Thank you for answering my questions! And what beautiful scripture verses. Blessings to you and your sweet family.

Lindsay at Lindsay'sSweetWorld said...

Proverbs 3:5-6 is singlehandedly my favorite bible verse ever. I miscarried with my first pregnancy and it was the one verse the I was able to cling to while we waited for another pregnancy. We now have two sweet babies and I know that it was just God's way of teaching me patience.

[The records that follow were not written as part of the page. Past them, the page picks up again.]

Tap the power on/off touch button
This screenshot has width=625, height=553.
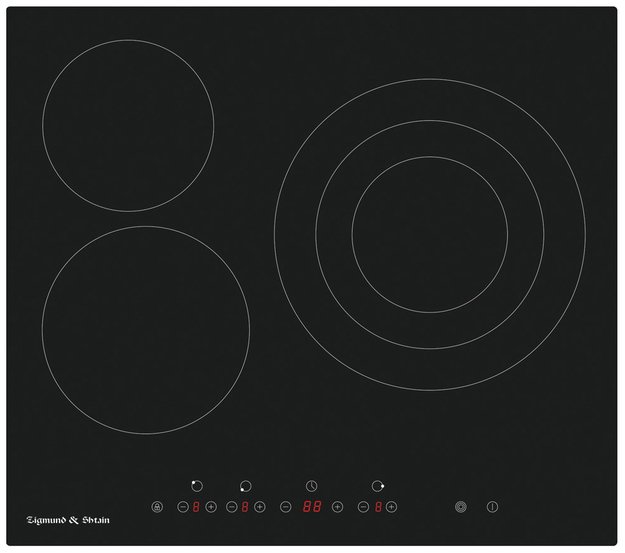[x=492, y=507]
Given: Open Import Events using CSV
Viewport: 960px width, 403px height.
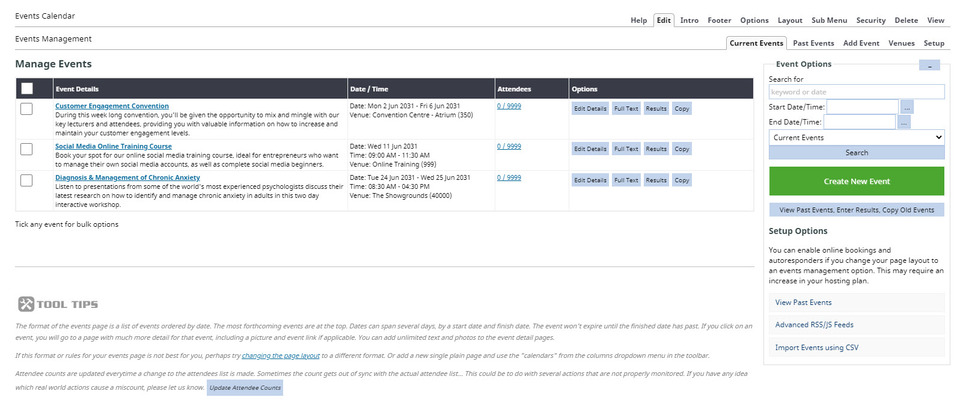Looking at the screenshot, I should (x=816, y=347).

Erika, your family is incredible for adopting sweet Britt. I know that your lives are just as blessed by her as she is by all of you.

Jodi Guntle said...

The verse you wrote out is 2 Corinthians 4:17 not 1 Corinthinas. :)

Erika Slaughter said...

Oops! I like to think I double and triple check it enough that mistakes don't slip by but they do. Thanks for the help!

Dianna said...

Marla seems like a wonderful person and I just love that you used her name with Britt. So sweet. I can't imagine how much that meant to her.

KRISTIN TATE said...

Your line on it bringing Tab to his knees opened up the flood gates.
My heart is always so moved when I read these stories of adoption. I am listening, I fell a tug, and I'm praying.
www.thiszestforlife.blogspot.com

Melanie Smith said...

Do you think you would have been led to adoption if you hadn't had several friends adopting? I can't imagine how difficult a decision it was to do this, and I have to think it may have made your process a little easier knowing you had friends who had done this and could help with the questions, experiencing it together, ect. Did that influence your decision in any way?